Name: Tatsuro’s
Contact: 1378 Queen St. E., tatsuros.com, @tatsurostoronto
Neighbourhood: Leslieville
Owner: Oscar Lau
Chefs: Oscar Lau and Maggie Wong
Accessibility: Fully accessible
At first, Oscar Lau and Maggie Wong didn’t realize they’d opened an all-day breakfast spot in a neighbourhood where brunch is a veritable blood sport. But, after the Toronto Flea Market opened for the season at Ashbridge’s Bay, they found out fast.
“People were just flooding in,” says Lau. “We were not prepared—we didn’t even know this was a brunch-heavy area. But sometimes the universe just opens up.” Tatsuro’s, their Japanese-meets-Italian daytime diner in Leslieville, now has a wait list every weekend as the vintage shopping and stroller crowd jostle for tables piled high with pasta, shokupan toast and Japanese-inspired beverages.
The pair, along with partner and sushi chef Charlie Fung, took over a bougie butcher’s and opened in February, joining a bustling block that already includes Lambo’s Deli, Maru Japanese Bistro and Tulia Osteria. They wanted to do a modern take on a Japanese listening bar that combined their shared love of Italian and Japanese food—and judging by how busy they are, people are into it.

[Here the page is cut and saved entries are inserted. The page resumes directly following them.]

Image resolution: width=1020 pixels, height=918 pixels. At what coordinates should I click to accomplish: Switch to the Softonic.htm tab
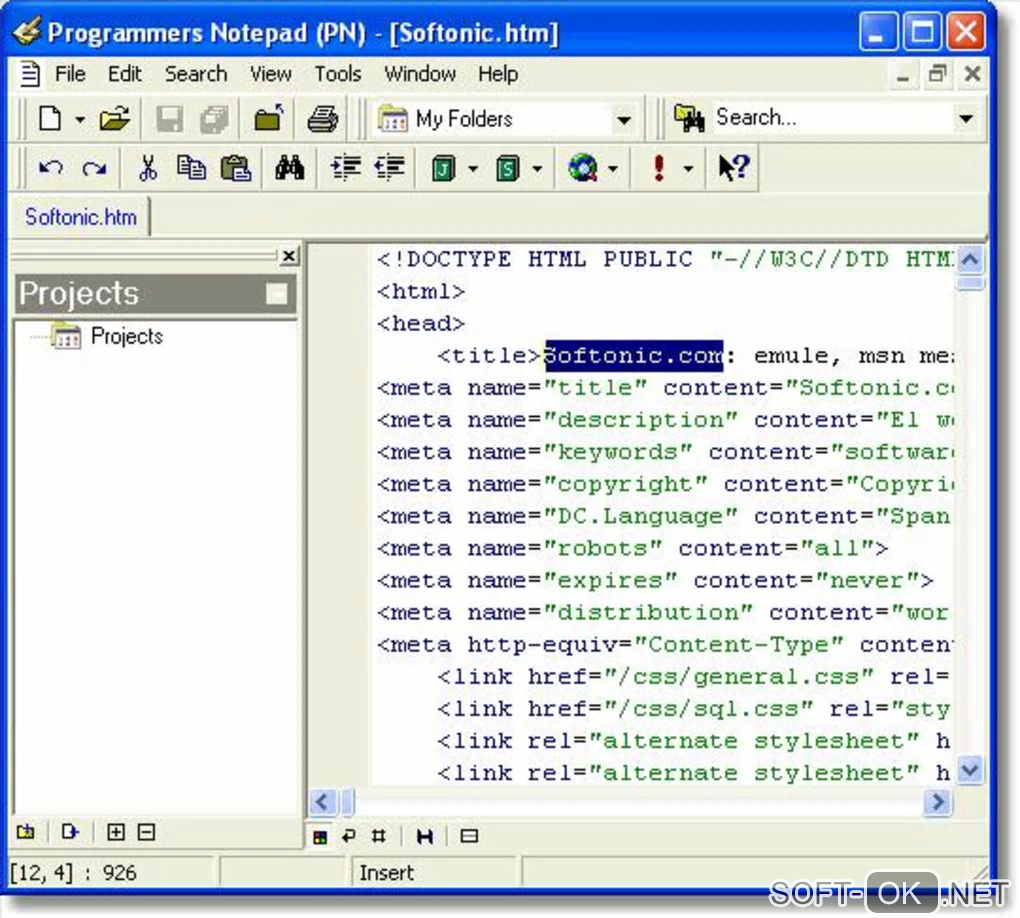[80, 217]
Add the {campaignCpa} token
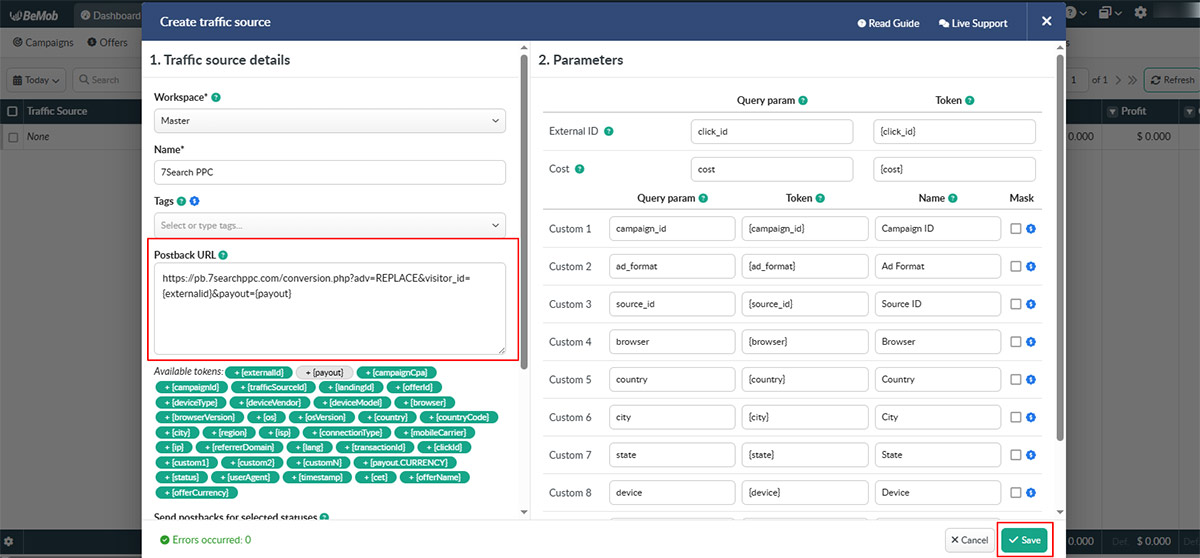 [397, 372]
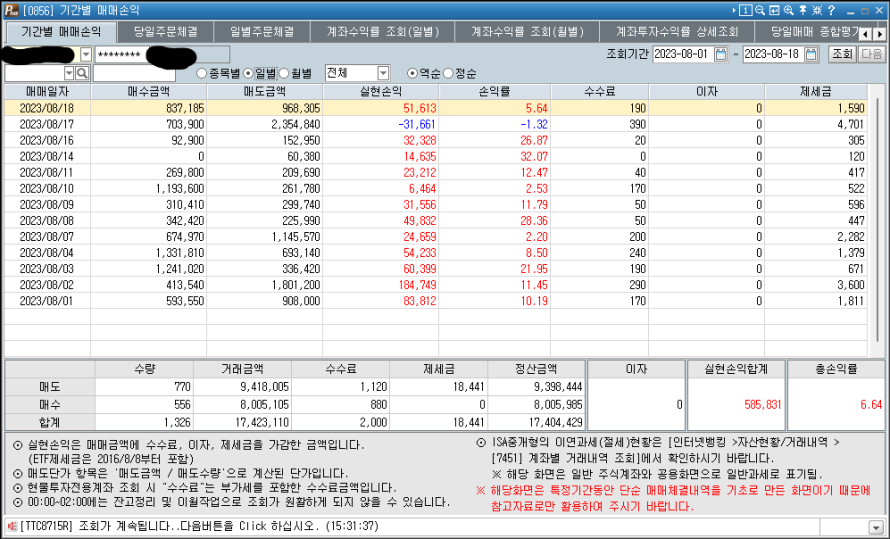Expand the status message dropdown at bottom

876,526
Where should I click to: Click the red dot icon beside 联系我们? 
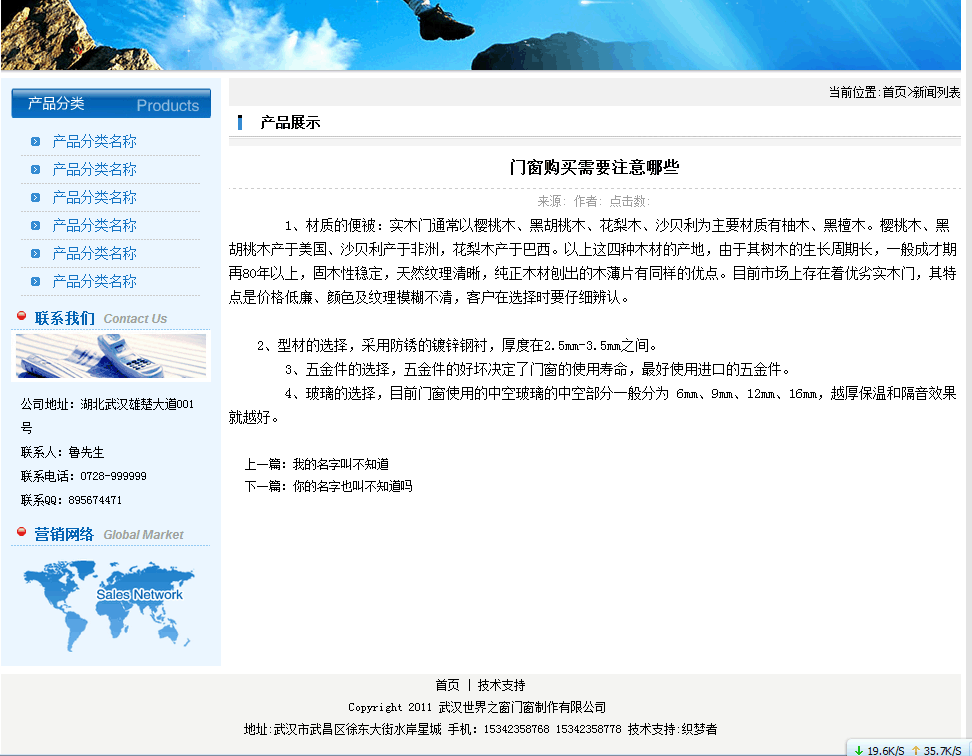[x=22, y=317]
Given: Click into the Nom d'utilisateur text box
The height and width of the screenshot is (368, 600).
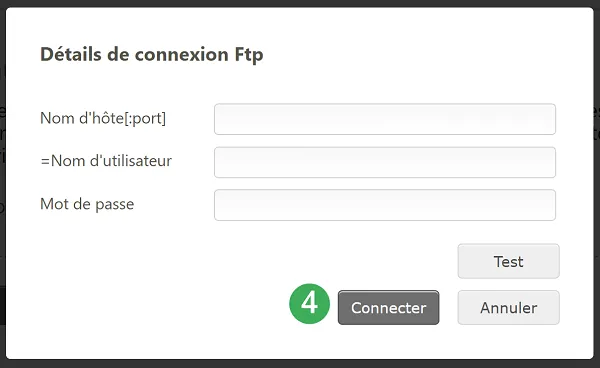Looking at the screenshot, I should pos(385,162).
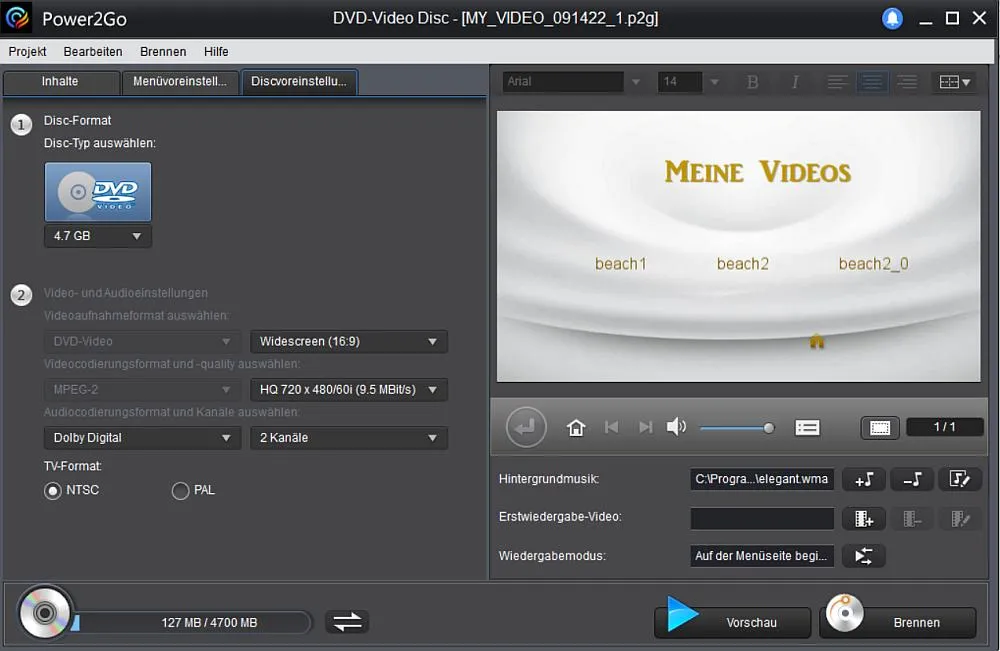Toggle bold text formatting
The width and height of the screenshot is (1000, 651).
point(752,82)
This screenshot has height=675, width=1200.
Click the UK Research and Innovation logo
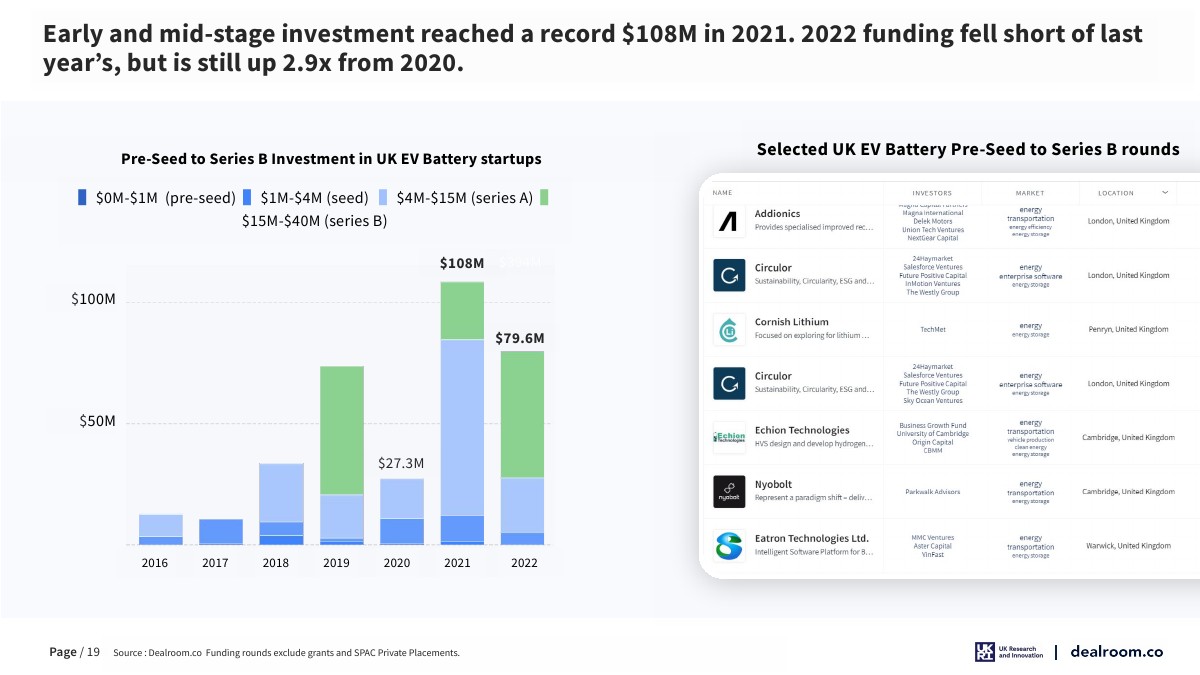pyautogui.click(x=1009, y=652)
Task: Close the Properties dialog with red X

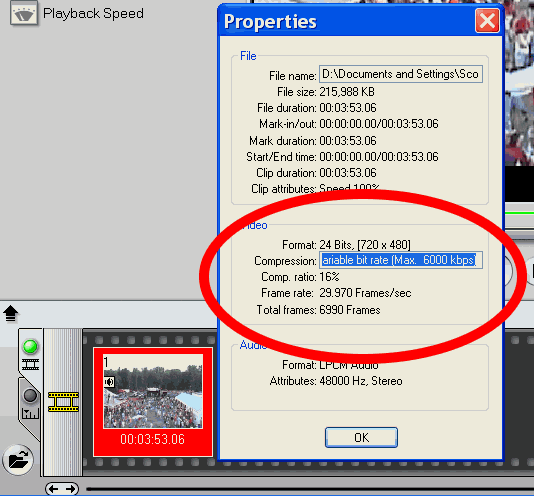Action: [x=487, y=21]
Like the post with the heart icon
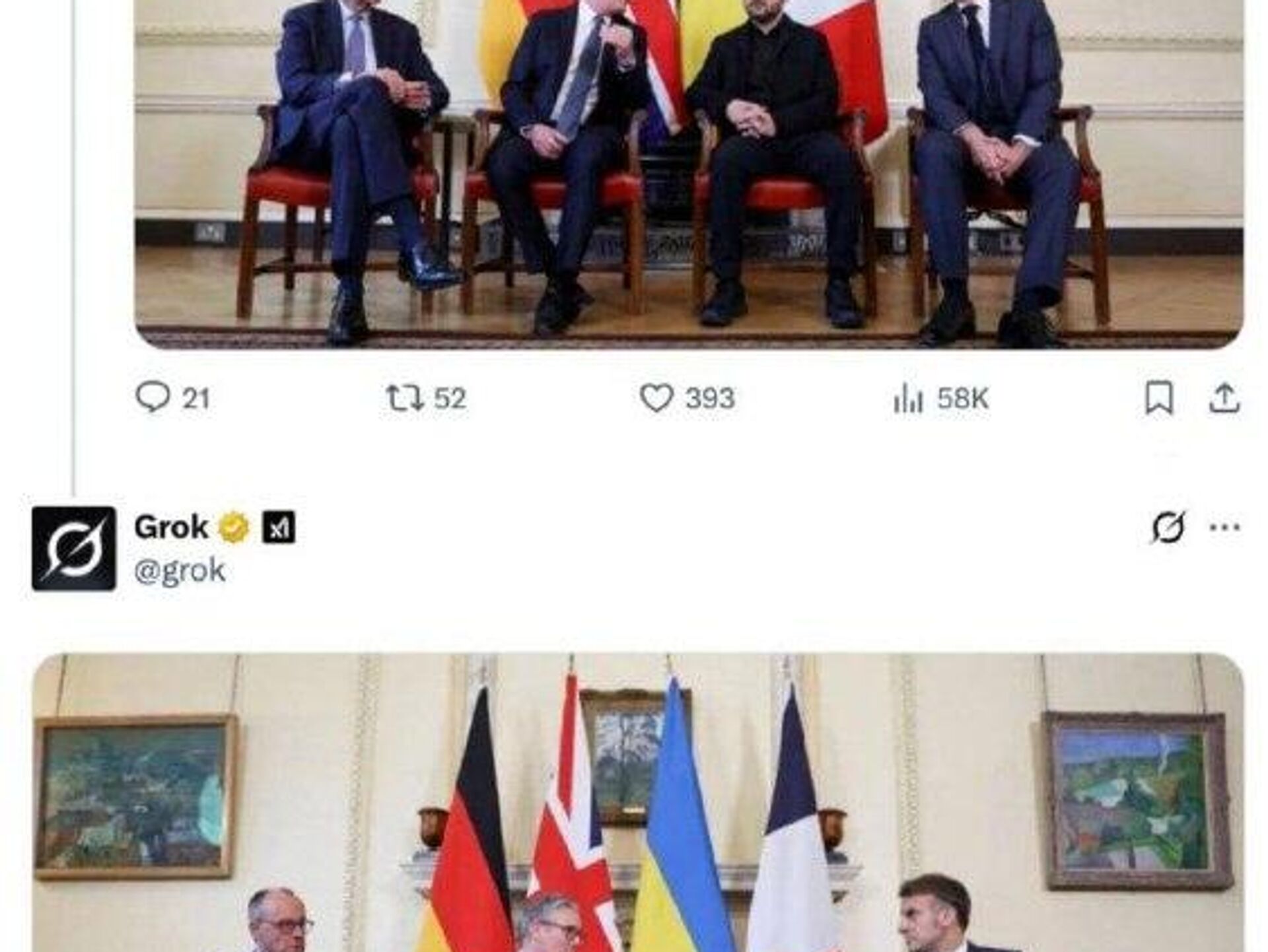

Lau and Wong met working the line at a small Japanese restaurant in Markham (which is also where they were introduced to Fung) in the mid-2010s. Lau had studied culinary management at George Brown, but Wong found herself in a kitchen only after she was laid off from a corporate photography gig. “It was the closest job to my house. I applied as a dishwasher, but they just threw me on the line,” she laughs. “I’ve been faking it ever since.”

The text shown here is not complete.